The Israeli regime enacts in all the territory it contols (Israeli sovereign territory, East Jerusalem, the West Bank, and the Gaza Strip) an apartheid regime. One organizing principle lies at the base of a wide array of Israeli policies: advancing and perpetuating the supremacy of one group – Jews – over another – Palestinians.

B’Tselem rejects the perception of Israel as a democracy (inside the Green Line) that simultaneously upholds a temporary military occupation (beyond it). B’Tselem reached the conclusion that the bar for defining the Israeli regime as an apartheid regime has been met after considering the accumulation of policies and laws that Israel devised to entrench its control over Palestinians.

Apartheid Minisite

The key tool Israel uses to implement the principle of Jewish supremacy is engineering space geographically, demographically and politically. Jews go about their lives in a single, contiguous space where they enjoy full rights and self-determination. In contrast, Palestinians live in a space that is fragmented into several units, each with a different set of rights – given or denied by Israel, but always inferior to the rights accorded to Jews.

The Israeli regime pursues this organizing principle in four major areas:

  • Land – Israel works to Judaize the entire area, treating land as a resource chiefly meant to benefit the Jewish population. Since 1948, Israel has taken over 90% of the land within the Green Line and built hundreds of communities for the Jewish population. Since 1967, Israel has also enacted this policy in the West Bank, building more than 280 settlements for some 600,000 Jewish Israeli citizens. Israel has not built a single community for the Palestinian population in the entire area stretching from the Mediterranean Sea and the Jordan River (with the exception of several communities built to concentrate the Bedouin population after dispossessing them of most of their property rights).
     
  • Citizenship – Jews living anywhere in the world, their children and grandchildren – and their spouses – are entitled to Israeli citizenship. In contrast, Palestinians cannot immigrate to Israeli-controlled areas, even if they, their parents or their grandparents were born and lived there. Israel makes it difficult for Palestinians who live in one of the units it controls to obtain status in another, and has enacted legislation that prohibits granting Palestinians who marry Israelis status within the Green Line.
     
  • Freedom of movement – Israeli citizens enjoy freedom of movement in the entire area controlled by Israel (with the exception of the Gaza Strip) and may enter and leave the country freely.

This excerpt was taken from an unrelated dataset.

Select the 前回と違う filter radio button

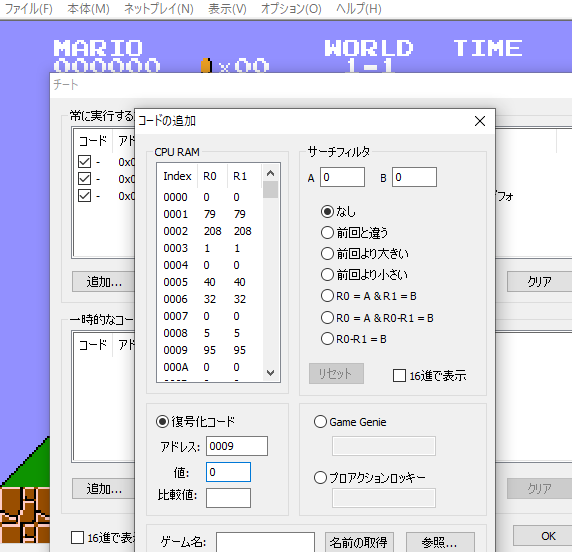(x=327, y=232)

Palestinian subjects, on the other hand, require a special Israeli-issued permit to travel between the units (and sometimes inside them), and exit abroad also requires Israeli approval.
     
  • Political participation – Palestinian citizens of Israel may vote and run for office, but leading politicians consistently undermine the legitimacy of Palestinian political representatives. The roughly five million Palestinians who live in the Occupied Territories, including East Jerusalem, cannot participate in the political system that governs their lives and determines their future. They are denied other political rights as well, including freedom of speech and association.

In the entire area, control over these aspects of life lies entirely in Israel’s hands – the sole power determining the population registry; land allocation; voter rolls; and the right (or denial thereof) to travel within, enter or exit any part of the area. The Israeli regime has grown increasingly explicit regarding its Jewish supremacist ideology, a process that has seen two major unmasking milestones in recent years. One was the enactment of Basic Law: Israel – the Nation State of the Jewish People, which declares the distinction between Jews and non-Jews fundamental and legitimate, and permits institutional discrimination in land management and development, housing, citizenship, language and culture. The second came in the form of official statements regarding formal annexation of more parts of the West Bank, attesting to Israel’s long-term intentions and debunking claims of “temporary occupation.”

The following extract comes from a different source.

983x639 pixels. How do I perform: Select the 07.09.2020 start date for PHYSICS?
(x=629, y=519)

B’Tselem stresses that the military occupation has not ended: Palestinians in the West Bank remain its direct subjects, while in the Gaza Strip they live under its effective control, exerted from the outside. At the same time, casting Israel as a “democracy” on one side of the Green Line, while it is “temporarily” occupying millions of people on the other side, is divorced from reality. This depiction ignores the fact that this state of affairs has been in place for over fifty years. It fails to take into consideration the hundreds of thousands of Jewish settlers living east of the Green Line. It glosses over the de-jure annexation of East Jerusalem and the de-facto annexation of the rest of the West Bank. These facts lead to the conclusion that these are not two parallel regimes, but a single one, governing the entire area and all the people living in it.

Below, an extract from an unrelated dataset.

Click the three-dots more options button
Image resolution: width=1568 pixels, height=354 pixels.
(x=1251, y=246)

B’Tselem’s Executive Director, Hagai El-Ad: “The fundamental tenets of Israel’s regime, although already implemented for many years, have recently grown more explicit. This happened both with the discussion of de jure annexation after decades of de facto annexation, and with the enactment of the Nation State Basic Law, which took the existing discrimination against Palestinians and turned it into an open constitutional principle. Israel is not a democracy that has a temporary occupation attached to it: it is one regime between the Jordan River and the Mediterranean Sea, and we must look at the full picture and see it for what it is: apartheid. This sobering look at reality need not lead to despair, but quite the opposite. It is a call for change. After all, people created this regime, and people can change it.”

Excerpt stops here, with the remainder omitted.